_Required task_
Copy the part of the material that opens with the line containing "Switch to the" and closes with the line containing "[x=576, y=711]", substituting "Expand" for "Collapse" and leaving everything else unchanged.

_Given data_
'''

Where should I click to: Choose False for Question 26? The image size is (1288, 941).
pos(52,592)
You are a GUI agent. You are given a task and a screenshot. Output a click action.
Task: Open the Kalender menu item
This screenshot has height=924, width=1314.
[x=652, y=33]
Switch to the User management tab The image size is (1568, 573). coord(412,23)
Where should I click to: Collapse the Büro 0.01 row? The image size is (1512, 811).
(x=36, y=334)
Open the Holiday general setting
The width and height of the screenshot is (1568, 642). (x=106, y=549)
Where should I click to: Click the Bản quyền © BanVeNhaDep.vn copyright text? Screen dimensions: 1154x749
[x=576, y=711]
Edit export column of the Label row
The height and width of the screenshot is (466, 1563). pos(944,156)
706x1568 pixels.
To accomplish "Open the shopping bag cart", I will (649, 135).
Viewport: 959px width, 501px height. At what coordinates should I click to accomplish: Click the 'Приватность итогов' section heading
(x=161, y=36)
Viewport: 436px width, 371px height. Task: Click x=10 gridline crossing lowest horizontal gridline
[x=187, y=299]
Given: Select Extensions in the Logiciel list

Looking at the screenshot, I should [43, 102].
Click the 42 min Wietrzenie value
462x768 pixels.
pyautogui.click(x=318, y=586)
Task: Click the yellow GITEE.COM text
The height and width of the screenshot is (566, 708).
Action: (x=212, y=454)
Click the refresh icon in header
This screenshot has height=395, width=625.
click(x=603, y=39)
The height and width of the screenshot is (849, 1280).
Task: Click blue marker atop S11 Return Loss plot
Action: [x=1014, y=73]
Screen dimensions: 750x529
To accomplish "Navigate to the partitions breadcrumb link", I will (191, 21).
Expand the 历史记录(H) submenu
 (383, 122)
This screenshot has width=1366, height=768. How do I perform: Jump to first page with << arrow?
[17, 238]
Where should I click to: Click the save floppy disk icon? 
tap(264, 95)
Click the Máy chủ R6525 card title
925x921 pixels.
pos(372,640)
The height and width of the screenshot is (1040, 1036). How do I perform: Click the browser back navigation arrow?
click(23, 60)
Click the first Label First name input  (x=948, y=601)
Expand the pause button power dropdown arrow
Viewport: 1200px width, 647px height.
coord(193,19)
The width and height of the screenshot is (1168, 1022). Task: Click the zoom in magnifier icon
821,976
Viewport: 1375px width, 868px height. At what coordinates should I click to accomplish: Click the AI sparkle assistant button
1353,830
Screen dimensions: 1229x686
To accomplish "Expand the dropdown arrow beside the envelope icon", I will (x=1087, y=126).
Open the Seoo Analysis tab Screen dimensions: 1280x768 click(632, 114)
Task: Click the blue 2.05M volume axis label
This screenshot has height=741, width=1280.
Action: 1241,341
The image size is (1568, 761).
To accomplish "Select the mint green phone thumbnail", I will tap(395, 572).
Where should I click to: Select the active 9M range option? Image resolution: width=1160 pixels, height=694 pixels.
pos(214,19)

'''

_Answer below_
Switch to the User management tab The image size is (1568, 573). coord(412,23)
Where should I click to: Expand the Büro 0.01 row? The image size is (1512, 811).
(x=36, y=334)
Open the Holiday general setting
The width and height of the screenshot is (1568, 642). (x=106, y=549)
Where should I click to: Click the Bản quyền © BanVeNhaDep.vn copyright text? Screen dimensions: 1154x749
[x=576, y=711]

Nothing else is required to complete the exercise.